Coronavirus, Istituto Superiore Sanità: pacchi e ristoranti cinesi non sono pericolosi

Coronavirus, due casi in ItaliaCome prevedibile la sovraesposizione a notizie, vere e presunte, ha generato il panico. L’Iss si è visto costretto a rassicurare i cittadini che mangiare in ristoranti cinesi non è pericoloso.

Il dato di fatto è che a Roma sono stati accertati i primi due casi di contagio da coronavirus. Si tratta di due turisti cinesi che erano giunti nel nostro Paese da Wuhan (epicentro del contagio). Detto questo c’è bisogno di fare chiarezza su tutte le false notizie che stanno circolando sui social e sulle app di messaggistica istantanea per evitare che una corretta opera di informazione per evitare un eventuale contagio (detto che il pericolo di diffusione di massa al momento non si presenta) si trasformi in ansia collettiva.

La prima specificazione da fare è che, a differenza di quanto suggerito su alcuni siti, il coronavirus non si contrae per via alimentare (ricordate la zuppa di pipistrelli?). La trasmissione avviene per via aerea da uomo a uomo. Per evitare che l’ansia collettiva si tramutasse in panico, l’ISS (Istituto superiore di sanità) ha condiviso sul proprio sito i metodi di contrazione del virus e quelli per evitare che si diffonda. Ecco di seguito una lista dei possibili metodi di trasmissione del coronavirus:

  • la saliva, tossendo e starnutendo
  • contatti diretti personali (come toccare o stringere la mano e portarla alle mucose)
  • toccando prima un oggetto o una superficie contaminati dal virus e poi portandosi le
  • mani (non ancora lavate) sulla bocca, sul naso o sugli occhi
  • contaminazione fecale (raramente)

Coronavirus: mangiare in ristoranti cinesi non è pericoloso

Si evince, in breve, che andare a mangiare cibo cinese negli appositi ristoranti non è pericoloso. Qualora inoltre il virus si trasmettesse per via alimentare, sappiate che nessun animale vivo o carne cruda viene trasportato dalla Cina all’Europa. Un altra fake news da smantellare è quella riguardante il pericolo di acquisto di prodotti assemblati in Cina. In questi giorni sono apparsi in rete numerosi avvisi nei quali si sconsigliava gli acquisti di prodotti che fossero stati prodotti o assemblati nel Paese asiatico.

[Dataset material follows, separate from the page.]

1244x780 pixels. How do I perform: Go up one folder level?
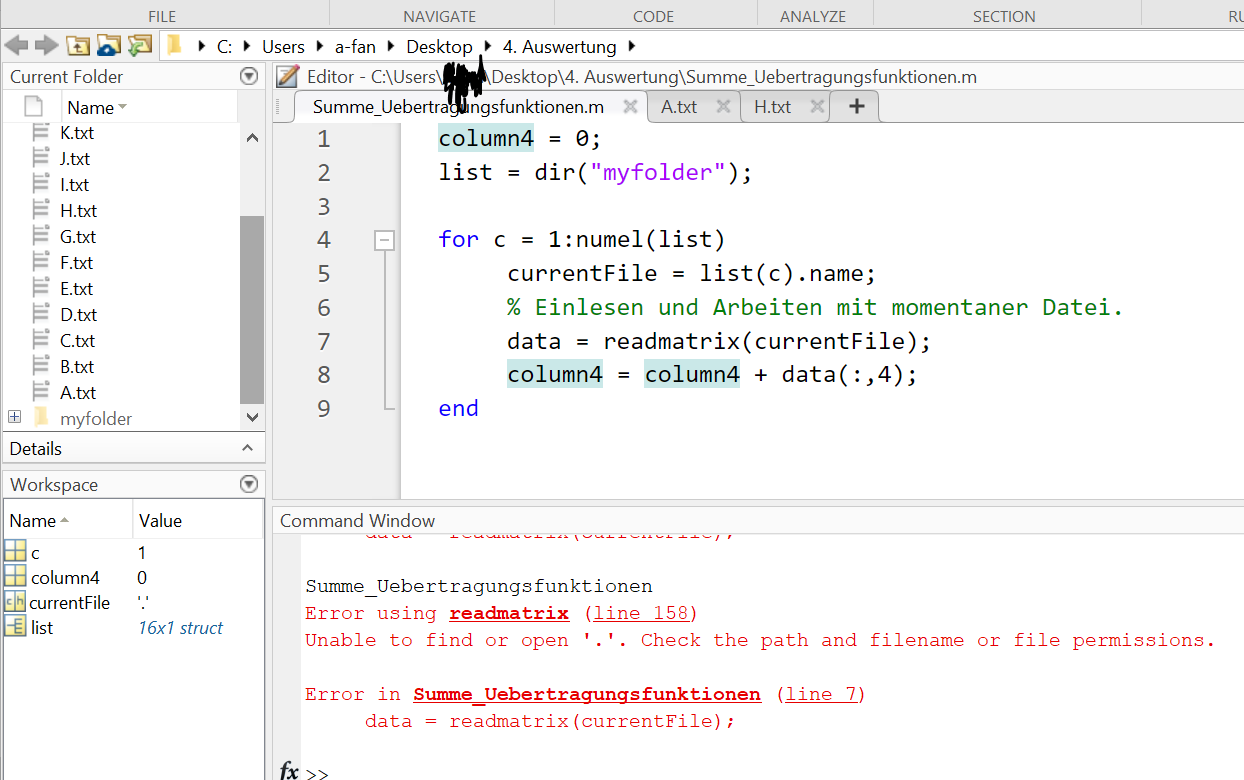[x=77, y=46]
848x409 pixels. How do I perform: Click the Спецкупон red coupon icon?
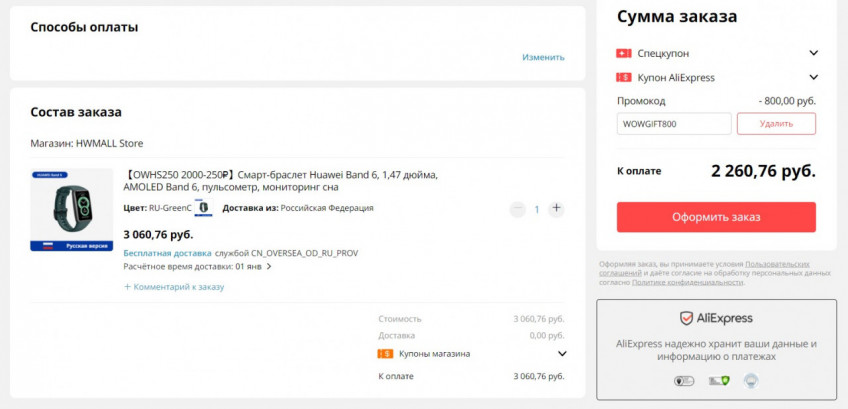(624, 53)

Ovviamente non esiste alcun pericolo, a confermarlo in questo caso è l’Organizzazione mondiale della Sanità. In questo caso il motivo è legato alla durata della spedizione. Anche quando qualcuno avesse (ammettiamo) tossito dentro al vostro pacco, la durata del viaggio è troppo lunga perché il virus sopravviva. A confermarlo è il responsabile delle comunicazioni OMS Christian Lindmeier: “Se io tossisco sulla mano e passo un telefono, per esempio, ci può essere contagio, ma il tempo di sopravvivenza del virus è molto, molto ridotto e forse dopo mezzora non può più contaminare persone”.